Building My First Event-Driven NLP Application

A few weeks ago, I’d never used an event stream before. Read on to hear how I built my first event-driven data science app — the biggest challenges, my lessons learned, and a couple of key takeaways!

My Summer of Eventing

You might be wondering, what does eventing have to do with data science or NLP?? When I heard the topic of my summer internship, I will admit I also had some doubts.

So far, all of my learnings and education in the data science field have assumed that the subject of my analysis is a dataframe — some large batch of data that consists of a lot of rows of instances with columns that describe the features of each instance.

However, I am starting to understand that this kind of batch data is only one way of approaching data science. In industry, data scientists are increasingly being called on to develop analytics and models that represent data as it actually flows through an organization (which is usually in a stream of small changes over time). For that reason, I’m so glad to have the opportunity to explore event-driven data science applications and use cases during my summer internship.

In this post, I’ll step through my process of building an event-driven application that fetches live news data from a RSS ingestor (Baleen), and performs streaming entity extraction and sentiment analysis. It took some work to switch my thinking over from the familiar batch framework to a streaming analytics architecture, and I’d like to share some of those challenges with others out there who are interested in event-driven data science and machine learning.

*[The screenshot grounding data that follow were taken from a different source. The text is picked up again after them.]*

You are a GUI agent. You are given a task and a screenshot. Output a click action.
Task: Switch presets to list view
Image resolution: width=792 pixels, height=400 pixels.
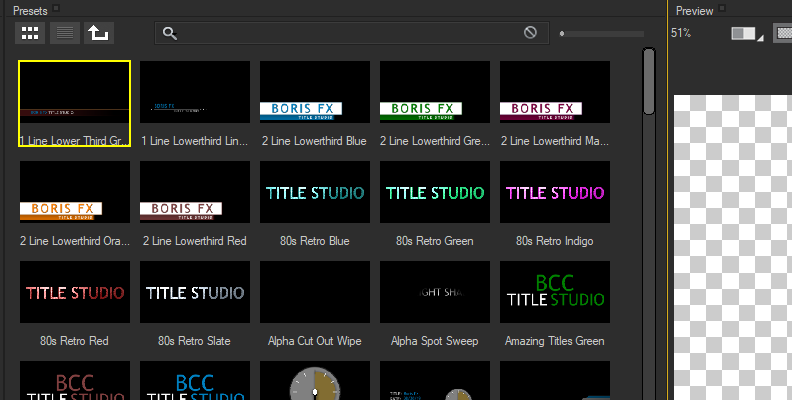pos(64,33)
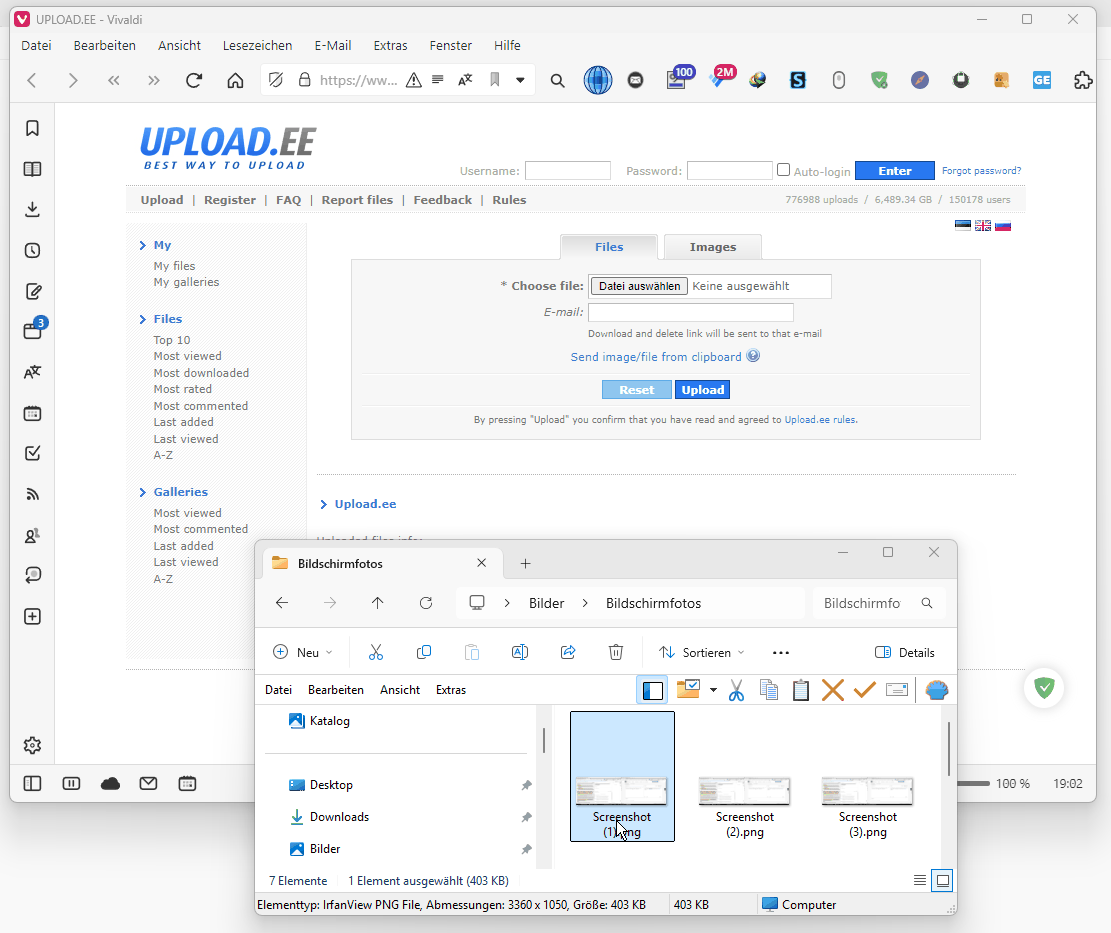Click the Forgot password link
This screenshot has height=933, width=1111.
pos(981,171)
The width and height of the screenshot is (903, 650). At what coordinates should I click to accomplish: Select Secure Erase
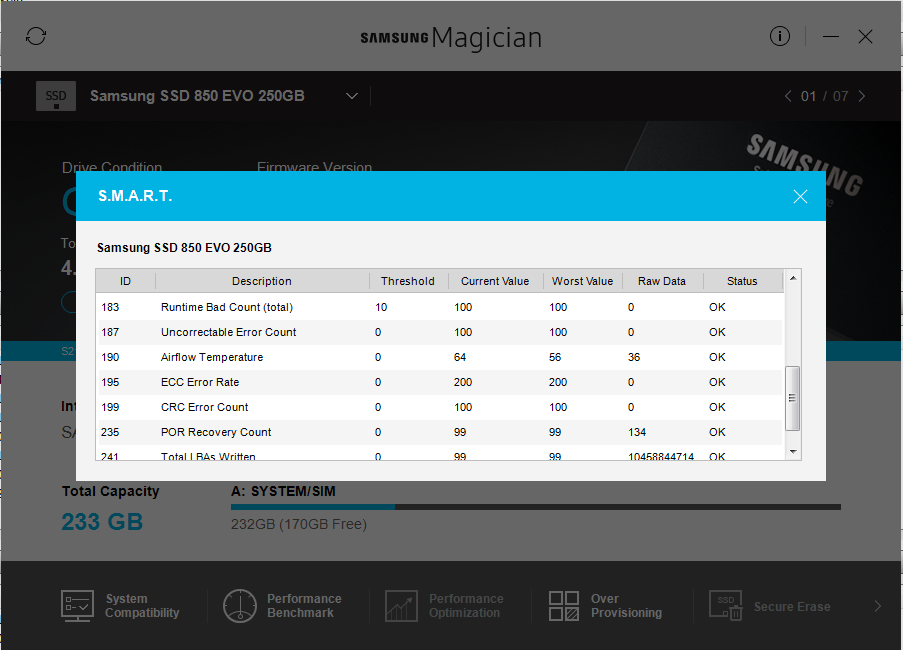tap(770, 606)
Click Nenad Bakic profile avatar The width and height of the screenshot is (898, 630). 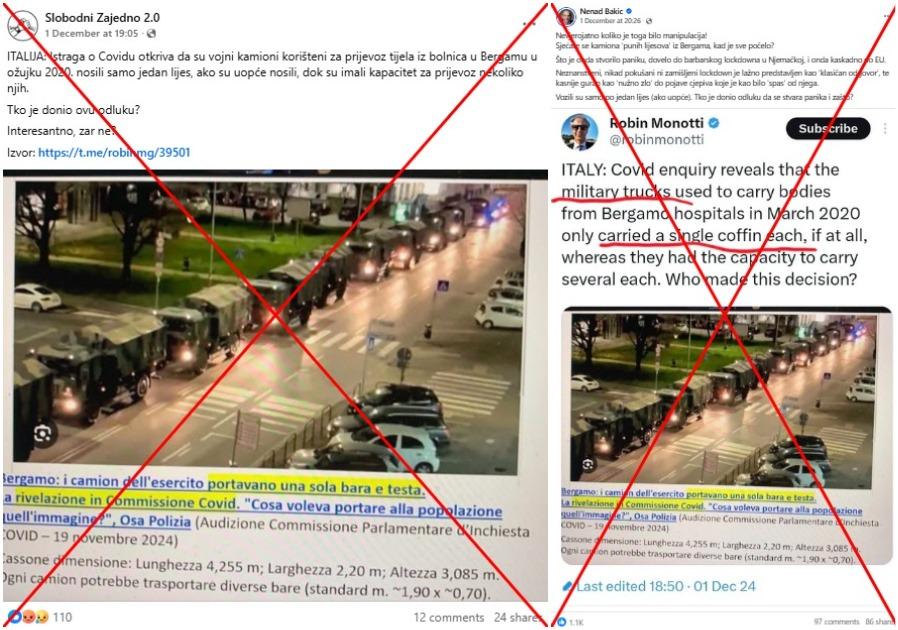click(566, 16)
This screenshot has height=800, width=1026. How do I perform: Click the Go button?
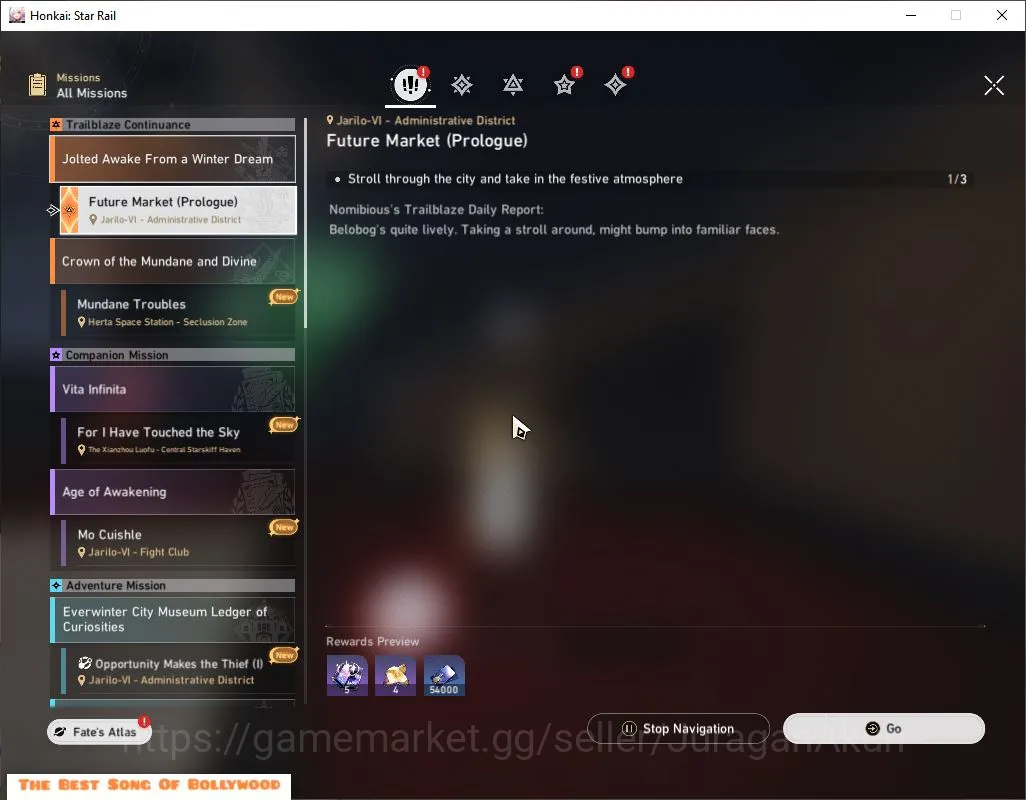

The Initial Issue: No Data Fetching

Baleen is a project incubated at Rotational for the purpose of build experimental corpora for Natural Language Processing

Baleen works on a schedule; every hour it fetches news articles from public RSS feeds and stores them to Ensign. Ensign is an eventing platform that provides storage and pub/sub access to topic streams. Baleen’s Ensign Publisher stores each news article as an event in a documents topic stream. You can think of a topic stream like a database table in a traditional RDBMS. My app was meant to read off of that documents stream using a Subscriber and to perform and report analytics on the text of each article as soon as it was published.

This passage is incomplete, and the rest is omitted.